> **Vorliegender Text**:
Der König ist tot – es lebe der König! Nicht wenige hatten David Rudisha bereits abgeschrieben und bei der Beantwortung der Nachfolgefrage des Kenianers zwischen dem hochtalentierten Nijel Amos und dem wundersamen Senkrechtstarter Amel Tuka abgewägt. Doch der Olympiasieger von London und Weltmeister von Daegu gab in den Tagen von Peking seine Antwort auf der Bahn. Und diese Antwort war von purer Überzeugung durchtränkt, denn auch im Finale machte der 25-Jährige, der als sechstes von sieben Kindern als Zehnkämpfer die ersten Schritte in der Leichtathletik gesetzt hatte, alles, aber auch gar alles richtig. „Ich freue mich sehr über diese Goldmedaille, das bedeutet mir sehr viel. Speziell nach den vielen Enttäuschungen in diesem Jahr“, war Rudisha nach dem Erfolg sehr erleichtert.

Gewinnbringende Strategie
Unwiderstehlich trat er vom Start weg an, beschleunigte, legte den fünften Gang ein, machte die Konkurrenz mit diesem höchsten Tempo müde und hatte diese bereits geschlagen, als er alleine an der Spitze die Zielgerade hinunter lief. Das war der alte Rudisha, der vom Schlag des dreifachen Weltrekordläufers. Ein paar Jahre und eine hartnäckige Verletzung später bekamen die Lauffans in Peking den neuen Rudisha zu Gesicht. Ein Rudisha, der sich für taktische Manöver im Rennen interessierte und sich den Gegnern in der Analyse annahm, um das Beste aus seinen Möglichkeiten zu machen. Im Halbfinale gelang der erste Sieg seit drei Jahren gegen Nijel Amos. Doch ein Paradebeispiel stellte das Finale dar. Viele hatten erwartet, Rudisha würde wie früher ein hohes Tempo gehen, um den endschnellen Amel Tuka bereits früh den Wind aus den Segeln zu nehmen. Prompt setzten sich die beiden kräftigen Kenianer David Rudisha und Ferguson Rotich an die Spitze. Doch der Hintergedanke war ein anderer: nicht schnell, sonder gemütlich: 54:15 Minuten zeigte die Zeitmessung beim Ertönen der Glocke an, als die rennentscheidende Phase begann.

Tuka ausgebremst
Nicht unerwartet überquerte Amel Tuka als Letzter des Feldes zum ersten Mal die Ziellinie. Mit dieser Taktik düpierte er in Monaco bei seiner Weltjahresbestleistung die versammelte Weltklasse. Auch nach 500 Metern bildete der Bosnier noch das Schlusslicht, als er wie gewohnt seine Überholmanöver auf der Gegengerade startete. Just in diesem Moment änderte Rudisha an der Spitze die Schlagzahl und legte einen Zwischensprint ein. Das Feld zog sich lange auseinander und Rudisha erreichte, dass Tuka bis zum Eingang der letzten Kurve nicht allzu viele Konkurrenten schnappen konnte. In der Kurve konnte der Bosnier außen nicht viel ausrichten. Und bevor dieser zur zweiten Welle an Überholmanövern ansetzen konnte, beschleunigte Rudisha 120 Meter vor dem Ziel ein weiteres Mal und flog die Zielgerade hinunter Richtung Eldorado. Sein Sieg in einer Zeit von 1:54,84 Minuten war schlussendlich zu keinem Zeitpunkt in diesem meisterhaften Rennen gefährdet – Chapeau!

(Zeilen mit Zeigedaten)
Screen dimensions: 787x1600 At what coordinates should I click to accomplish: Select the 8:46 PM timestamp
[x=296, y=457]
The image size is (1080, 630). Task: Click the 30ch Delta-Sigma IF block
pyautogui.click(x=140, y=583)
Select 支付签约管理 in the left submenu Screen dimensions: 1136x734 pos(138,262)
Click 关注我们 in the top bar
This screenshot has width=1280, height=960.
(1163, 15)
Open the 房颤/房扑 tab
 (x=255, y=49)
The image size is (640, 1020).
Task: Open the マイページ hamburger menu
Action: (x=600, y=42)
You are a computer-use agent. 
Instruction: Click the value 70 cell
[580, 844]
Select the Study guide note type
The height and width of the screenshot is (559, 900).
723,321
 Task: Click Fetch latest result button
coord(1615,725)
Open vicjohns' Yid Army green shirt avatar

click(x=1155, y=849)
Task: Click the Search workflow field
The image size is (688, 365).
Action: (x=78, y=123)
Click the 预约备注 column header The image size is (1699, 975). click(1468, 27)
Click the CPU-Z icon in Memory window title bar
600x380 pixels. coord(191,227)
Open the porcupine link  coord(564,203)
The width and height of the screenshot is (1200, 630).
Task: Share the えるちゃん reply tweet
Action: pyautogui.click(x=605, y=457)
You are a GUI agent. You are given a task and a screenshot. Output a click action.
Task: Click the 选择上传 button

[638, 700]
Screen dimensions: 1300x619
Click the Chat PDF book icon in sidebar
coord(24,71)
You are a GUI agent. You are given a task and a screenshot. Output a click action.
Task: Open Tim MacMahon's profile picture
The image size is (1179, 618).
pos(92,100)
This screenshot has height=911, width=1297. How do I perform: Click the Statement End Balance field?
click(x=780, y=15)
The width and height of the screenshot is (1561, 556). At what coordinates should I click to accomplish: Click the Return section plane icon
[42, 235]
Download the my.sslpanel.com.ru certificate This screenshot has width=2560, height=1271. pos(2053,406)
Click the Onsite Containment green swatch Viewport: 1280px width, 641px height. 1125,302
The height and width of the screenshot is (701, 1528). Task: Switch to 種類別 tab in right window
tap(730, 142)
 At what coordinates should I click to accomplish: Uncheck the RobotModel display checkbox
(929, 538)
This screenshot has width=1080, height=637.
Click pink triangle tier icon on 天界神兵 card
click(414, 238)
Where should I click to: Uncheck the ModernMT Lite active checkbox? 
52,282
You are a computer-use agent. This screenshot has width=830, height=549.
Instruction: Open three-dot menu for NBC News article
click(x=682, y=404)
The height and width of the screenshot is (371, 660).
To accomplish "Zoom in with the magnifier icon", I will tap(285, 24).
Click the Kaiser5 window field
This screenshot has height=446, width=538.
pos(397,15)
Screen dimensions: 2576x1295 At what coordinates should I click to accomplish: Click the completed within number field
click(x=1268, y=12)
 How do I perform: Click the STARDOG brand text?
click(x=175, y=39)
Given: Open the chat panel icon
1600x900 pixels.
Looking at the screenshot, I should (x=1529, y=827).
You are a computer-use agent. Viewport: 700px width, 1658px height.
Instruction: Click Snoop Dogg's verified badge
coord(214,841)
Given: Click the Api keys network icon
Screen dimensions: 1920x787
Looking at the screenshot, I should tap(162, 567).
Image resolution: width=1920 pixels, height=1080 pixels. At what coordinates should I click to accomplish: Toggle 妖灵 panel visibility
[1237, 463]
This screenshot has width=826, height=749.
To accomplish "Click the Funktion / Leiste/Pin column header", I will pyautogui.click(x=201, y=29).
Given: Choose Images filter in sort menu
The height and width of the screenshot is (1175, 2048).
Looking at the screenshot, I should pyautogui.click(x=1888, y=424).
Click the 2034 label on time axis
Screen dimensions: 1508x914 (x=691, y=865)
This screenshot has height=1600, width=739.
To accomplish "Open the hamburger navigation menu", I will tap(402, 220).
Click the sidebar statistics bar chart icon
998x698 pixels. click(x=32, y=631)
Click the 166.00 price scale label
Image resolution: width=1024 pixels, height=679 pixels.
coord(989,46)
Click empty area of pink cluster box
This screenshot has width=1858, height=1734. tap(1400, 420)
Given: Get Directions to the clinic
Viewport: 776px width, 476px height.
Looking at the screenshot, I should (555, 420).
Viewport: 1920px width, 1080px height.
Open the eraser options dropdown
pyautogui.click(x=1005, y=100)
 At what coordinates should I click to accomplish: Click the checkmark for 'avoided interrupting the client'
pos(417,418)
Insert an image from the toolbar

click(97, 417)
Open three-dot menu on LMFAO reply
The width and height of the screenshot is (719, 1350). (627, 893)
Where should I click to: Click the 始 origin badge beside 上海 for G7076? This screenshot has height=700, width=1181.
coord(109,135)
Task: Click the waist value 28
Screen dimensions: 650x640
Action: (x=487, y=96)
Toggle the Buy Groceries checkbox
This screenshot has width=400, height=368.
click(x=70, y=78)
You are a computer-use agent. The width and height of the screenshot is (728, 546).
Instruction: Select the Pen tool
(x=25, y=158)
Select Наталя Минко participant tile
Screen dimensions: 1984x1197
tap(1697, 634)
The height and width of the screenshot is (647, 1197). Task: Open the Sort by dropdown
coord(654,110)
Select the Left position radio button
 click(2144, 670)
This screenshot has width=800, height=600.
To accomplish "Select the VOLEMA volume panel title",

> **Aufgabenliste**:
A - Tippen Sie aus dem Text über David Rudisha den Abschnitt wortgetreu ab, der mit "Der König ist" beginnt und bis einschließlich "Erfolg sehr erleichtert." reicht.
B - Beantworten Sie anhand des Textes über David Rudisha die folgenden Fragen:
(i) In welcher Zeit gewann Rudisha das Finale?
(ii) Wie viele Meter vor dem Ziel beschleunigte Rudisha ein weiteres Mal?
(iii) Als was machte Rudisha seine ersten Schritte in der Leichtathletik?

> **Lösungen**:
A -
Der König ist tot – es lebe der König! Nicht wenige hatten David Rudisha bereits abgeschrieben und bei der Beantwortung der Nachfolgefrage des Kenianers zwischen dem hochtalentierten Nijel Amos und dem wundersamen Senkrechtstarter Amel Tuka abgewägt. Doch der Olympiasieger von London und Weltmeister von Daegu gab in den Tagen von Peking seine Antwort auf der Bahn. Und diese Antwort war von purer Überzeugung durchtränkt, denn auch im Finale machte der 25-Jährige, der als sechstes von sieben Kindern als Zehnkämpfer die ersten Schritte in der Leichtathletik gesetzt hatte, alles, aber auch gar alles richtig. „Ich freue mich sehr über diese Goldmedaille, das bedeutet mir sehr viel. Speziell nach den vielen Enttäuschungen in diesem Jahr“, war Rudisha nach dem Erfolg sehr erleichtert.

B -
(i) In 1:54,84 Minuten.
(ii) 120 Meter vor dem Ziel.
(iii) Als Zehnkämpfer.